Australia has condemned prospective home buyers to debt bondage or being trapped in the rental market,” he said.

In just four years, the proportion of suburbs with a median house price above $1 million has more than doubled, worsening Australia’s housing affordability crisis, new CoreLogic data showed.

The median home price in Australia’s capital of $997,352 is now almost 10 times Australia’s median full-time salary of $100,017, and only working couples or the very wealthy can buy.

Van Onselen argued that this wealth was false because it was based on younger generations having to take on more debt.

“Rising house prices in Australia have negatively impacted our children, grandchildren and future generations, who will have to pay significantly more for housing than they should, making them poorer,” he said.

‘In short, most Australian household wealth is bogus, tied up in overvalued property and unable to be realised.

‘Is Australia really “rich” when housing affordability is at an all-time low and our younger generations cannot afford a home without financial support from their parents?

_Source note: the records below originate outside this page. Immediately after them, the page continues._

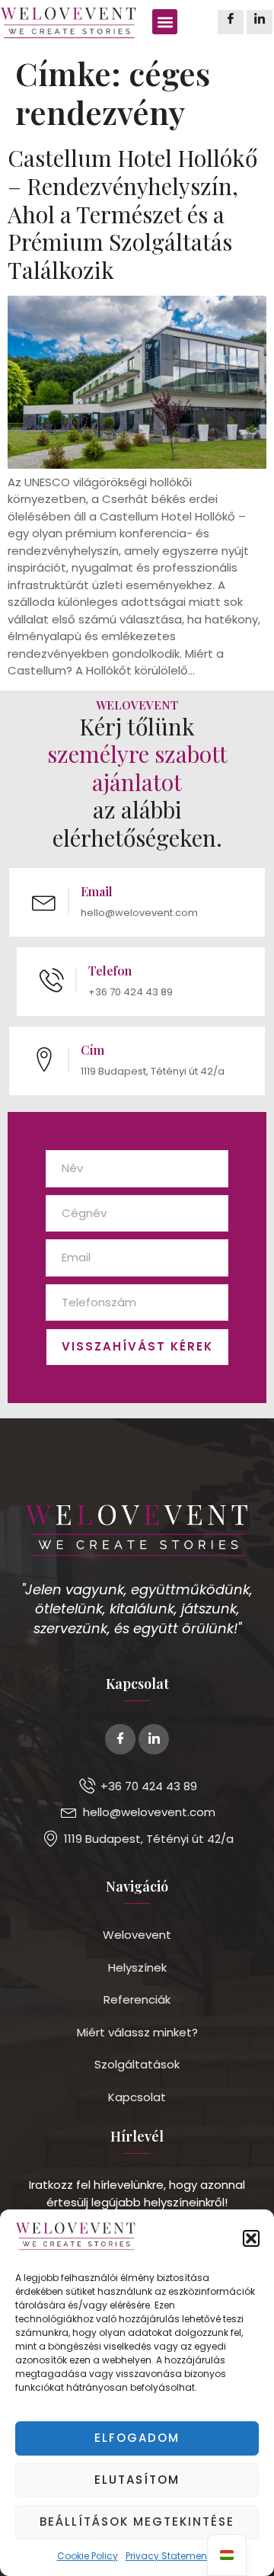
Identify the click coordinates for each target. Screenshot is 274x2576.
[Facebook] (231, 22)
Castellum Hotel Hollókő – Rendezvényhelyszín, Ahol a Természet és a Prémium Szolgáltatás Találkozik (132, 213)
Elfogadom (137, 2438)
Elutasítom (137, 2480)
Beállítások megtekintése (137, 2522)
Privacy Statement (168, 2555)
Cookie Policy (87, 2555)
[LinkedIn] (259, 22)
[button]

Australia has now become a debt-slave nation due to unaffordable housing, says expert

Nearly a third, or 29.3 per cent, of Australia’s suburbs had a median property value above $1 million in August, CoreLogic revealed on Thursday.

At the onset of Covid in early 2020, only 14.3 per cent of Australian suburbs had a median home and unit price in the seven-figure range.

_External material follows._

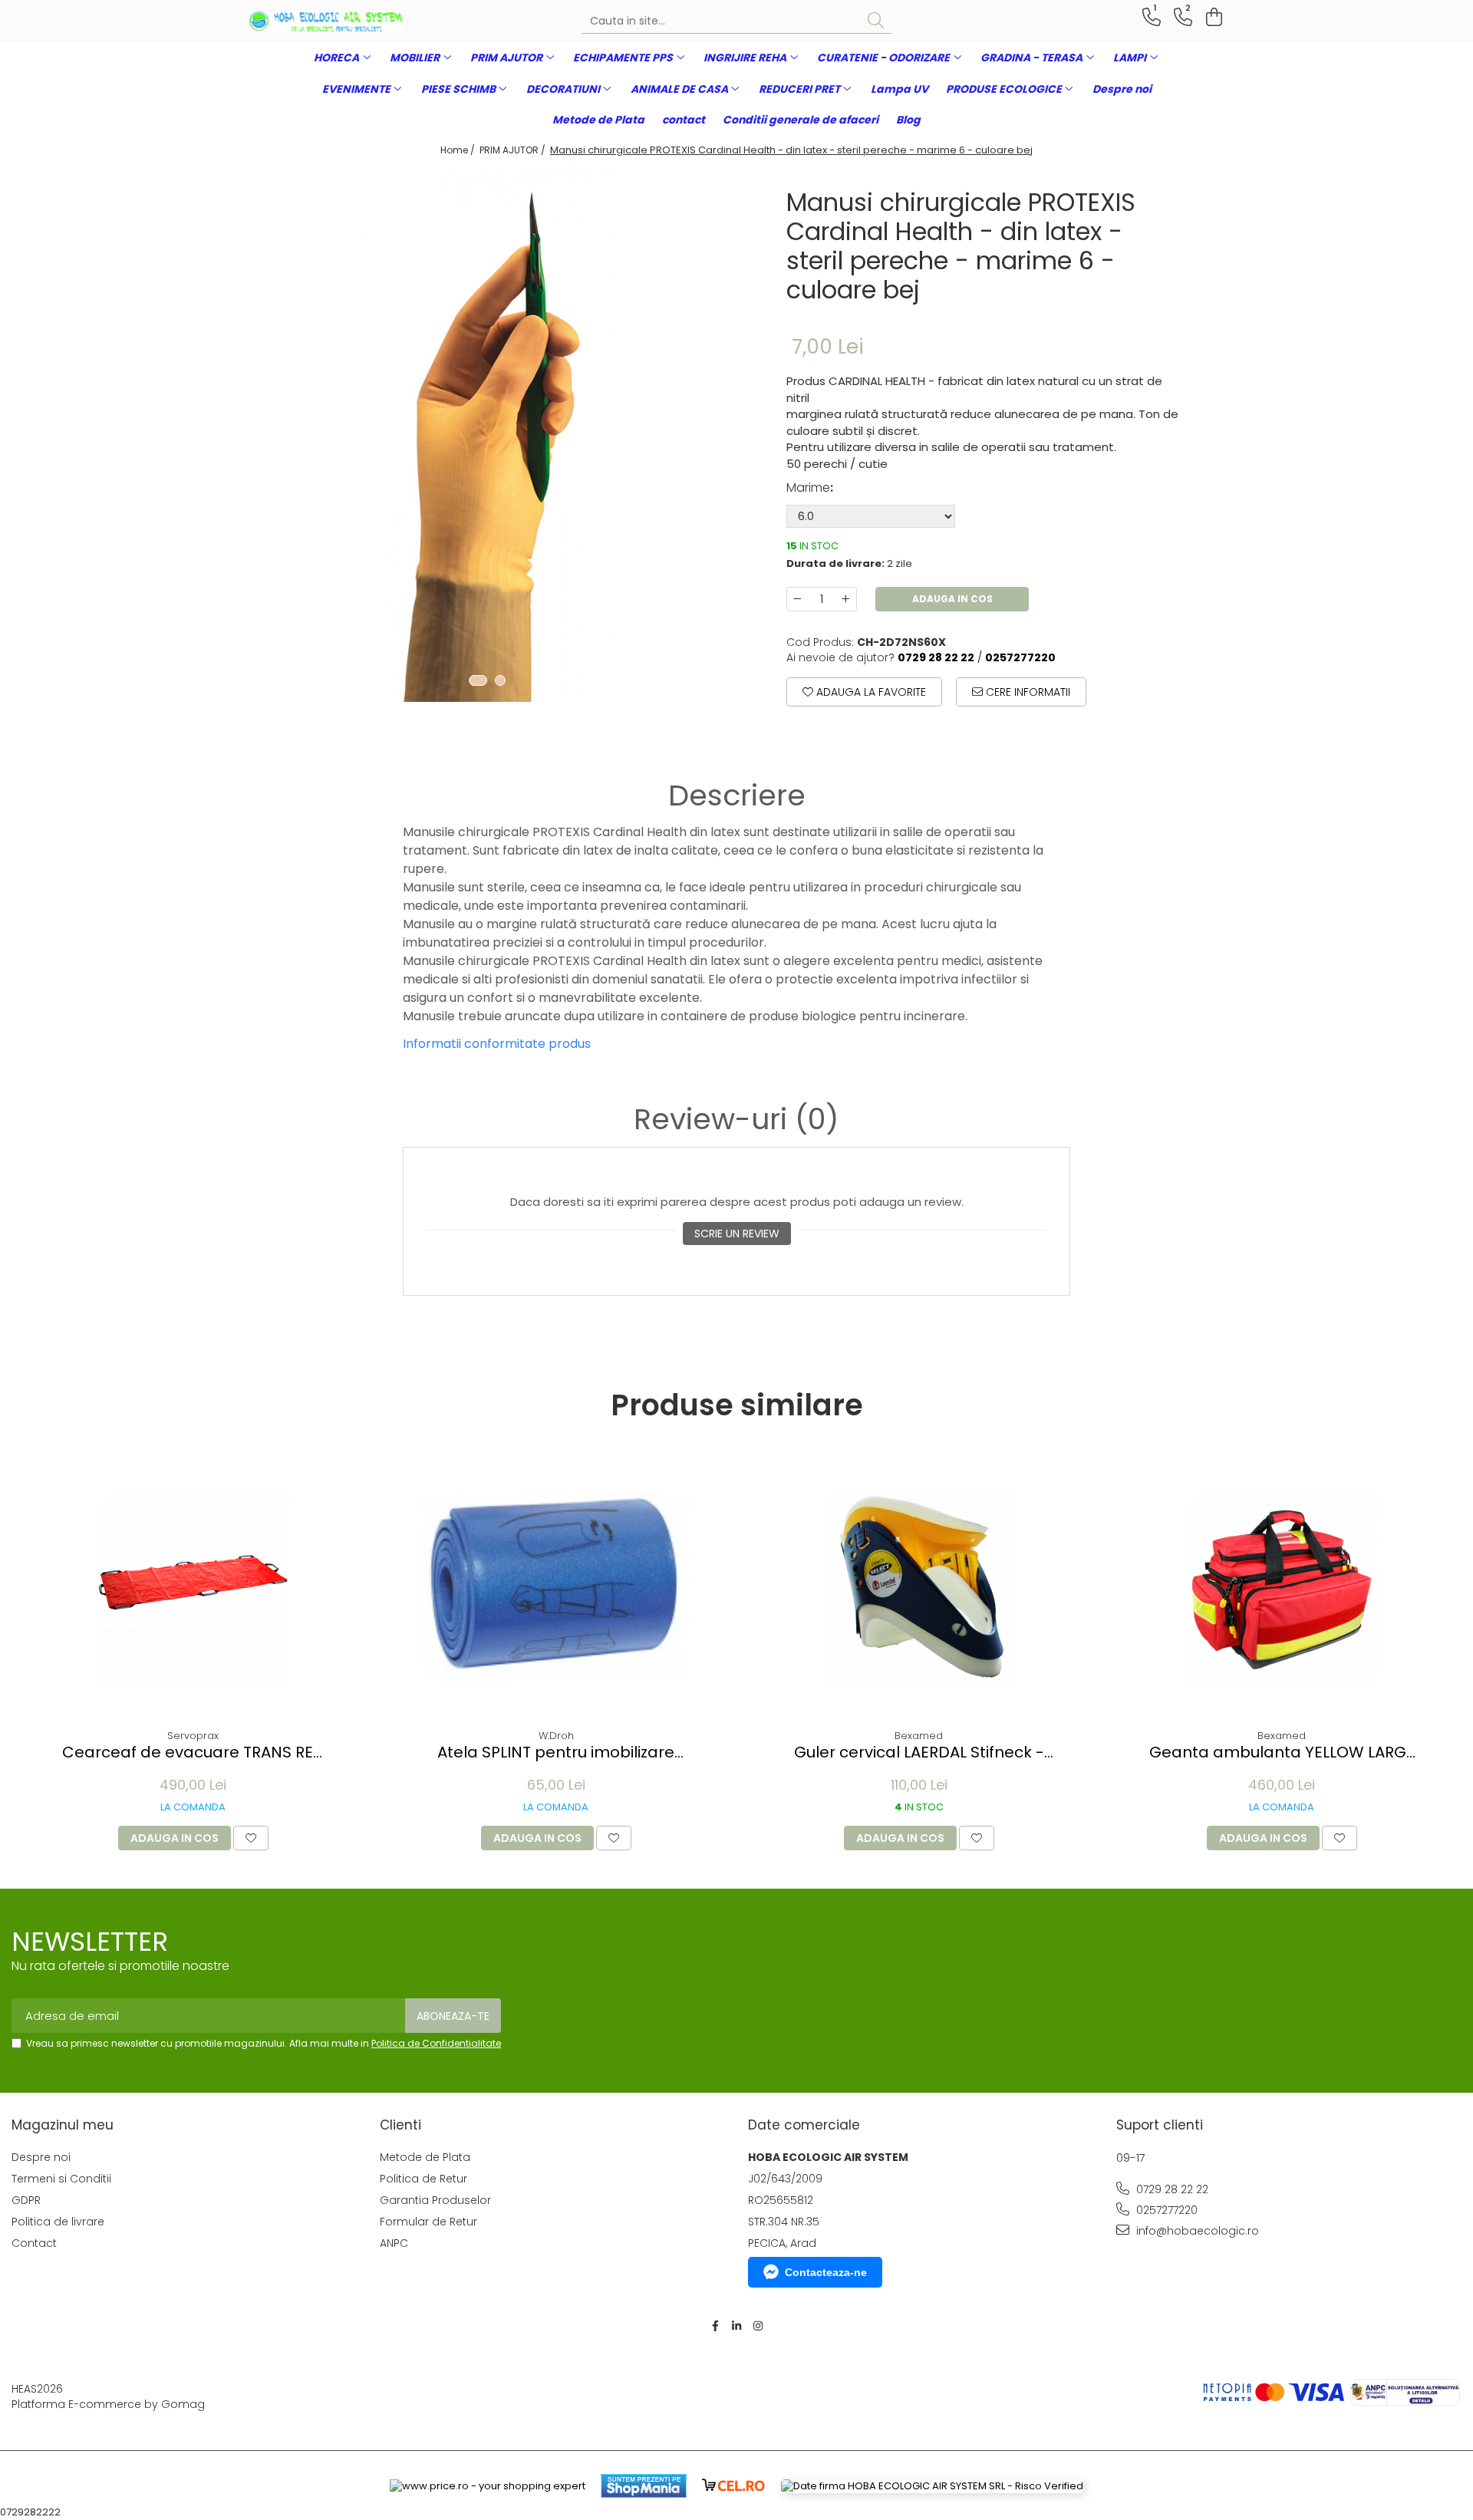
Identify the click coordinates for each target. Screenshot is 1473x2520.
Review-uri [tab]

CoreLogic economist Kaytlin Ezzy said national home prices had risen $53,000 in a year despite the Reserve Bank raising interest rates 13 times in 2022 and 2023.

“With almost 30 per cent of suburbs now recording a seven-figure median, the increase is a natural consequence of rising values ​​and worsening affordability,” he said.

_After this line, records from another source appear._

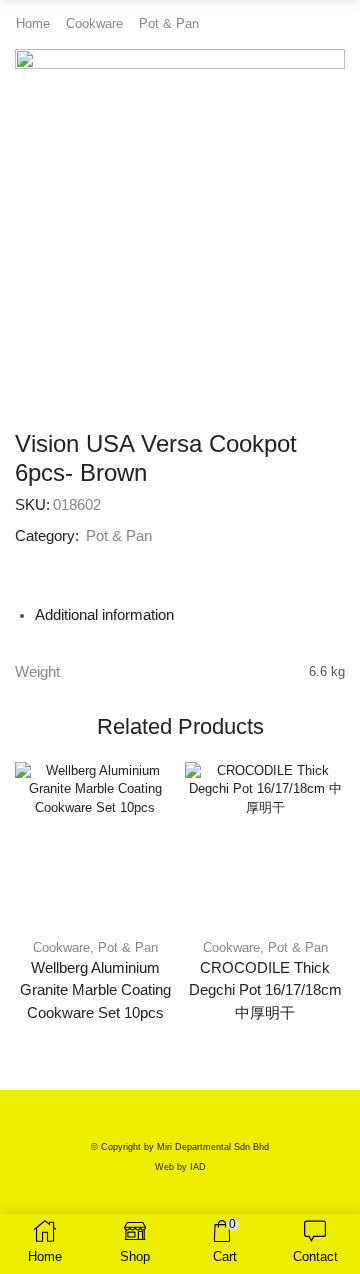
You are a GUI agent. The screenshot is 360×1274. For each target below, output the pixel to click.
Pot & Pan (169, 23)
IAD (198, 1167)
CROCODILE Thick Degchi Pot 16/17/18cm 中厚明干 (265, 990)
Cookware (94, 23)
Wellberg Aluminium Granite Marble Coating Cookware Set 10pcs (95, 990)
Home (33, 23)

Australia’s debt crisis is so serious that the Reserve Bank’s own Financial Stability Report released this week says mortgage stress levels could worsen unless interest rates are lowered.

“The strain on households and businesses would be magnified if economic conditions deteriorate more than expected and/or if inflation and interest rates remain high for longer than expected,” he said.

Leith van Onselen, chief economist at MacroBusiness, has made this point in a provocatively titled essay:

Leith van Onselen, chief economist at MacroBusiness, has made this point in an essay with a provocative title: “Australia: a nation of housing millionaires and mortgage slaves.”

Little Real Estate executive managing director of sales and marketing James Kirkland said younger Australians could no longer afford to buy a home in a big city like their parents’ generation.

“Right now, it’s really difficult for any young person,” he told Daily Mail Australia.

“I have a lot of young family members and clients who have kids who are trying to take that step and without mom and dad stepping in, which is different than most generations before us, it’s too steep a mountain top.”

Young people could now only enter the property market as investor owners, rather than as owner-occupiers of a house close to where they worked and pursued their careers.

“It’s harder to buy a property and move into it,” Kirkland said.

The increase in immigration has caused a lack of housing supply nationwide: more than 500,000 foreigners, on a permanent and long-term basis, arrived in the year to March.

This has also meant that house price growth has far outstripped wage growth, leading to ever-increasing debt levels for those entering the property market.

Australian household debt levels now represent 184.7 per cent of disposable income, after tax, which is significantly higher than the US level of 97 per cent.

Australia would be a significantly more equal society and we would be better off financially if our houses were half the price they are today and we didn’t have so much debt,” Mr van Onselen said.

But possible rate cuts in early 2025 could lead to even steeper increases in house prices, and banks could lend more when the Reserve Bank cuts the cash rate from a 12-year high of 4, 35 percent.

“I think we’re going to see a lot of transactions between now and next winter,” Kirkland said.